Client Recruitment for Federated Learning in ICU Length of Stay Prediction

Machine and deep learning methods for medical and healthcare applications have shown significant progress and performance improvement in recent years. These methods require vast amounts of training data which are available in the medical sector, albeit decentralized. Medical institutions generate vast amounts of data for which sharing and centralizing remains a challenge as the result of data and privacy regulations. The federated learning technique is well-suited to tackle these challenges. However, federated learning comes with a new set of open problems related to communication overhead, efficient parameter aggregation, client selection strategies and more. In this work, we address the step prior to the initiation of a federated network for model training, client recruitment. By intelligently recruiting clients, communication overhead and overall cost of training can be reduced without sacrificing predictive performance. Client recruitment aims at pre-excluding potential clients from partaking in the federation based on a set of criteria indicative of their eventual contributions to the federation. In this work, we propose a client recruitment approach using only the output distribution and sample size at the client site. We show how a subset of clients can be recruited without sacrificing model performance whilst, at the same time, significantly improving computation time. By applying the recruitment approach to the training of federated models for accurate patient Length of Stay prediction using data from 189 Intensive Care Units, we show how the models trained in federations made up from recruited clients significantly outperform federated models trained with the standard procedure in terms of predictive power and training time.

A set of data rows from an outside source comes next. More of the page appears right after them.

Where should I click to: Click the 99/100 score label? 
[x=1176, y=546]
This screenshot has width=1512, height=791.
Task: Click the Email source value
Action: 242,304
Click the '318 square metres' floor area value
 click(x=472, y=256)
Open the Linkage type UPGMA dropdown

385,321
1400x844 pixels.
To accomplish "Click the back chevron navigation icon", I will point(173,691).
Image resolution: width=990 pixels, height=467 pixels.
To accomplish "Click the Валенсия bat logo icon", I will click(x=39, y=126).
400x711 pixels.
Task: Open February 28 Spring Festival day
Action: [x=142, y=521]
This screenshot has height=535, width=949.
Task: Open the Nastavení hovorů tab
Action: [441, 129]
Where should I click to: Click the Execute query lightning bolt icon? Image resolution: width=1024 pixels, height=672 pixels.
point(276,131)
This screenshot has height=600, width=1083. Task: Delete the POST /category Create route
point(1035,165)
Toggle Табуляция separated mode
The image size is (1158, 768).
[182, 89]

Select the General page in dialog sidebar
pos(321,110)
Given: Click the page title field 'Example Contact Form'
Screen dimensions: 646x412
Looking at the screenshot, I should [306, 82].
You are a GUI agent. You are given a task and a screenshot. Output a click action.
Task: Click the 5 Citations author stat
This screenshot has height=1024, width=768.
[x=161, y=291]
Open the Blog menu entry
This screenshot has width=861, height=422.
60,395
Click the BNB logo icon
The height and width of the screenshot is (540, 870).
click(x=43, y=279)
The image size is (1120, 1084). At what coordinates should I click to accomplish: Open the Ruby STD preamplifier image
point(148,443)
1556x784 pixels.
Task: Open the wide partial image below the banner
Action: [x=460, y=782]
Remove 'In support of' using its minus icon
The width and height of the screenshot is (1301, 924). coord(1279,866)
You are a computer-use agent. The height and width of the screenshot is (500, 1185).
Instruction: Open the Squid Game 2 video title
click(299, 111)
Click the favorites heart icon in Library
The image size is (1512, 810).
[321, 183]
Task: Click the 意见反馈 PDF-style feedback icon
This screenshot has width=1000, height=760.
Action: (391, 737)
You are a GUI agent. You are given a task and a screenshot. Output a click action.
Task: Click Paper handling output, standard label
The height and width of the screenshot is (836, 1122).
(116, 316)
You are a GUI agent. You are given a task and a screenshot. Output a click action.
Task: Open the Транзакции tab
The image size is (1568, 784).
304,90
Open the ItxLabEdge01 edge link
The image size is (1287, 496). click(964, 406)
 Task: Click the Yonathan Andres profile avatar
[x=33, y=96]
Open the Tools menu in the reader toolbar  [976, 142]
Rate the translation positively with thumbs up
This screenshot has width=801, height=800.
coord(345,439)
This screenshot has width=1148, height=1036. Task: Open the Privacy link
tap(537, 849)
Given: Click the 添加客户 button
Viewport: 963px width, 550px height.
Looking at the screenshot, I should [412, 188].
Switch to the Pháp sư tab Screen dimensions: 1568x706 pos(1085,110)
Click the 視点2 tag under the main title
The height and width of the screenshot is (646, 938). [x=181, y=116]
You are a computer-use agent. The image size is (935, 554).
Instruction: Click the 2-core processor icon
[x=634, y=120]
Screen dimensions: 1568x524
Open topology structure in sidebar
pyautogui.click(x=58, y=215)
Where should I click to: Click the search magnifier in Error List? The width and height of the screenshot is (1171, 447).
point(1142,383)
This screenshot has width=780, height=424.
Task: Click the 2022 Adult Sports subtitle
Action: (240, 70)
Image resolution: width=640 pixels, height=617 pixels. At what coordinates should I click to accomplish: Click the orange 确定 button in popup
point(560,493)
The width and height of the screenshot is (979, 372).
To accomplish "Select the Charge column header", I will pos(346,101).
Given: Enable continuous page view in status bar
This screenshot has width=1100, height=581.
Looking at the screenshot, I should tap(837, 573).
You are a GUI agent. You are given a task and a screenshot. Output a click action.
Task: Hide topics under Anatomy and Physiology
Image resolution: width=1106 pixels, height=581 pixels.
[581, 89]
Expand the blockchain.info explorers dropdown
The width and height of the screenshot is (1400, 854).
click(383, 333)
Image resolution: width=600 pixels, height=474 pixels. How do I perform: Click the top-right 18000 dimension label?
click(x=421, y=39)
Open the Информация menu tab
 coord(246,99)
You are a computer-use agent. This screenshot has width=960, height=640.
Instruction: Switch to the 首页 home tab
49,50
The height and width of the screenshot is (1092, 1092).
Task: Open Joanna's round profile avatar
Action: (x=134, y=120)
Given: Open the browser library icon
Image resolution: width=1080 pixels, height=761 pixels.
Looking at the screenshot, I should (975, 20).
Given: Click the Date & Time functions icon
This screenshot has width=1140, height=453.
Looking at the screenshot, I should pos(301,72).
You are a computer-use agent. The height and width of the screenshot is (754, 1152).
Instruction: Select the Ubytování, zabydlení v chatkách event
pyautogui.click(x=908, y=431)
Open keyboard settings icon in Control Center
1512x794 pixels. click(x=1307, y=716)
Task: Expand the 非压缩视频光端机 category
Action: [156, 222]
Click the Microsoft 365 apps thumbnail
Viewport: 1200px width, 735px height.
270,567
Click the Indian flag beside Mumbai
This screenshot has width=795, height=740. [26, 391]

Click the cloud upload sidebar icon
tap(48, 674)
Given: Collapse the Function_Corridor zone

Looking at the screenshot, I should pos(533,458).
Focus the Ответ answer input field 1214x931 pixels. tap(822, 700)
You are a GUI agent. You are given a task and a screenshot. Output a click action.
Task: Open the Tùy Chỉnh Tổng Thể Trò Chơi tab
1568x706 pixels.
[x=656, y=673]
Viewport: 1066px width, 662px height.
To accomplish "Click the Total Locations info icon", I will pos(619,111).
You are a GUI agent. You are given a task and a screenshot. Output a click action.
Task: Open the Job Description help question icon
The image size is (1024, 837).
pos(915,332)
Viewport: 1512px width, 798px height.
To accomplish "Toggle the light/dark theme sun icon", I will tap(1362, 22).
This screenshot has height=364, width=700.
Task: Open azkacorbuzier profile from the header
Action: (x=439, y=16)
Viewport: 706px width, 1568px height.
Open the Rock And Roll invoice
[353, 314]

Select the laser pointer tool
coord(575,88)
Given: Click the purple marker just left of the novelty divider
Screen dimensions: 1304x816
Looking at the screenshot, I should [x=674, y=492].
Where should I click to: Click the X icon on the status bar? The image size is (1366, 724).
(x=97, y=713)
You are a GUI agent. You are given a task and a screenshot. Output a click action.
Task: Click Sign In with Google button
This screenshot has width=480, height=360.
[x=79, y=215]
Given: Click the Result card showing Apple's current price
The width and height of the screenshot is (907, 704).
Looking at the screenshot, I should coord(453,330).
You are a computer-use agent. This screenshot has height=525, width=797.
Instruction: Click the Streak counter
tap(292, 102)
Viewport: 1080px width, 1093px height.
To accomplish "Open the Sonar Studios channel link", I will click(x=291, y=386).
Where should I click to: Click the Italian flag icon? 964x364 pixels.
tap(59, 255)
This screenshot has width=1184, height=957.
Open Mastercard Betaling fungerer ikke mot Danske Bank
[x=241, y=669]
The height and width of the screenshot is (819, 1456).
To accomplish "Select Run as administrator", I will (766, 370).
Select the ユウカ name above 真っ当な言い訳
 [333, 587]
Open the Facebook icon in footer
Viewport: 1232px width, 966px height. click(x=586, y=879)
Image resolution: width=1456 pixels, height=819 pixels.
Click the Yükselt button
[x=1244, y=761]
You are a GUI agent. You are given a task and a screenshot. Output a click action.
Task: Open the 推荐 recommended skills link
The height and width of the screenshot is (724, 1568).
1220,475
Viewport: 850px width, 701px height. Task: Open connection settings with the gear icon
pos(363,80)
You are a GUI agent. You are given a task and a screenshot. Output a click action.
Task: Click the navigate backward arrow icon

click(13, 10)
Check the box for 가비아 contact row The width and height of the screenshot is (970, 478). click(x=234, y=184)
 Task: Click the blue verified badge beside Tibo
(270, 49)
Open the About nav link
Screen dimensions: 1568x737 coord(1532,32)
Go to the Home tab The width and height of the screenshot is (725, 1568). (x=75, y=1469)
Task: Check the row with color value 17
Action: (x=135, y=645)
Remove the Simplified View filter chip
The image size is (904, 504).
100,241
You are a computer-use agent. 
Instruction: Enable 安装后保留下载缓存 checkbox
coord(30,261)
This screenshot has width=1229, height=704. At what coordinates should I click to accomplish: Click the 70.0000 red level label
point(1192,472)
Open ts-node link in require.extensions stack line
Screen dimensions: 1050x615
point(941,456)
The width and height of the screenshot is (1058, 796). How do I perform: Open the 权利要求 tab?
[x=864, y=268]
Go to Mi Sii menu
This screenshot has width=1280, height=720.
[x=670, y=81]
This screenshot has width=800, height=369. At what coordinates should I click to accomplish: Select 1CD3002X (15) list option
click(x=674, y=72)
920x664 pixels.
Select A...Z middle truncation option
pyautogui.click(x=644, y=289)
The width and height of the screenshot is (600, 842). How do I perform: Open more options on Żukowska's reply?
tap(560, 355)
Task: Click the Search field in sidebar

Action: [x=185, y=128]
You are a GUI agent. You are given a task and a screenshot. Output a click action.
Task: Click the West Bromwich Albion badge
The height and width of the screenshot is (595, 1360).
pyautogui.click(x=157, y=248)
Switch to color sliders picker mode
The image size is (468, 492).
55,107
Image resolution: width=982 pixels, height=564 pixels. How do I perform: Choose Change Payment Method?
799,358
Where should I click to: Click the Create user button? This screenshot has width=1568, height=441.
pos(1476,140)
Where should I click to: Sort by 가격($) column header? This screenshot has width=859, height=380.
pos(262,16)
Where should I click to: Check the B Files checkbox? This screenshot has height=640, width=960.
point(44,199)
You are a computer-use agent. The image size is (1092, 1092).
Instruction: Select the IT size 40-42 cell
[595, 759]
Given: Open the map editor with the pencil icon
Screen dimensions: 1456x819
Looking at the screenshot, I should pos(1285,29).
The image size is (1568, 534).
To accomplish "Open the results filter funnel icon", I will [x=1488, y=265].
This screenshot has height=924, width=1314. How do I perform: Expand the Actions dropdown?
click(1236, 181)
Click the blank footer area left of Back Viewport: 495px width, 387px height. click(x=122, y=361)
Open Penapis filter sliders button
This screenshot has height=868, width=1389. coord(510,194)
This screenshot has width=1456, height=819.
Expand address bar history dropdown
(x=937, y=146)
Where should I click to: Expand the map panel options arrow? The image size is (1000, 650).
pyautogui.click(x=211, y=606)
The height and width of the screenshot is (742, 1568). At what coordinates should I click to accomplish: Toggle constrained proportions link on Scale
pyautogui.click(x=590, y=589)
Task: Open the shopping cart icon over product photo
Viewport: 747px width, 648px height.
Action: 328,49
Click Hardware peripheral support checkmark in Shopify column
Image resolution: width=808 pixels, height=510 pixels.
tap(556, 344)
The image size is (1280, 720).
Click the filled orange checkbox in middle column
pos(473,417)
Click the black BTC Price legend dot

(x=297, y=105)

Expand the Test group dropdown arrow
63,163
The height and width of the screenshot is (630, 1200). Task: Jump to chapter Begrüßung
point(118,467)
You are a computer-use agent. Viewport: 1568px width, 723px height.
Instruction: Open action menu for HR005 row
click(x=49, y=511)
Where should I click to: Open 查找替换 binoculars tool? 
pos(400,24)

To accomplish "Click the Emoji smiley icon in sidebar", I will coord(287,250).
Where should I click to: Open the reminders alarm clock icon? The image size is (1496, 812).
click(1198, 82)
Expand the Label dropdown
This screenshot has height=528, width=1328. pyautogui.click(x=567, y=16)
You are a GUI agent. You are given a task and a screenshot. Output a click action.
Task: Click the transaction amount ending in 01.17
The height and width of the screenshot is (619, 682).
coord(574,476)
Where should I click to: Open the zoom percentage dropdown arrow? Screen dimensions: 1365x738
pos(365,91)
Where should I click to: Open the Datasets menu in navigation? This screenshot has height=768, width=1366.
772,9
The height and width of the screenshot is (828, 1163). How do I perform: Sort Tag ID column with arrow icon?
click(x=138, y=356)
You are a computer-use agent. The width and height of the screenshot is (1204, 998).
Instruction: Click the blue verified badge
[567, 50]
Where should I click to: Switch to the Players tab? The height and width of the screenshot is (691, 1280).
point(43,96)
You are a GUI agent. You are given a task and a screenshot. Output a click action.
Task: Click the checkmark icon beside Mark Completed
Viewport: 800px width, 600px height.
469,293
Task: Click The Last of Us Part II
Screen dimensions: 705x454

翻译：近年来，机器学习和深度学习方法在医疗健康应用领域取得了显著进展和性能提升。这些方法需要海量训练数据，而医疗领域虽拥有此类数据，却呈分散化分布。医疗机构生成的大量数据因数据和隐私法规而难以共享和集中。联邦学习技术非常适合解决这些挑战。然而，联邦学习也带来了一系列新的开放性问题，涉及通信开销、高效参数聚合、客户选择策略等。在本研究中，我们聚焦于联邦网络启动模型训练前的关键步骤——客户招募。通过智能招募客户，可在不牺牲预测性能的前提下降低通信开销和整体训练成本。客户招募旨在基于一组表征客户对联邦潜在贡献的指标，预先排除某些客户参与联邦。本文提出一种仅利用客户站点输出分布和样本量的客户招募方法。我们证明，在不牺牲模型性能的同时，通过招募子集客户可显著提升计算效率。通过将招募方法应用于基于189个重症监护室数据的精准患者住院时长预测联邦模型训练，我们展示了由招募客户构成的联邦训练的模型在预测能力和训练时间上均显著优于采用标准流程训练的联邦模型。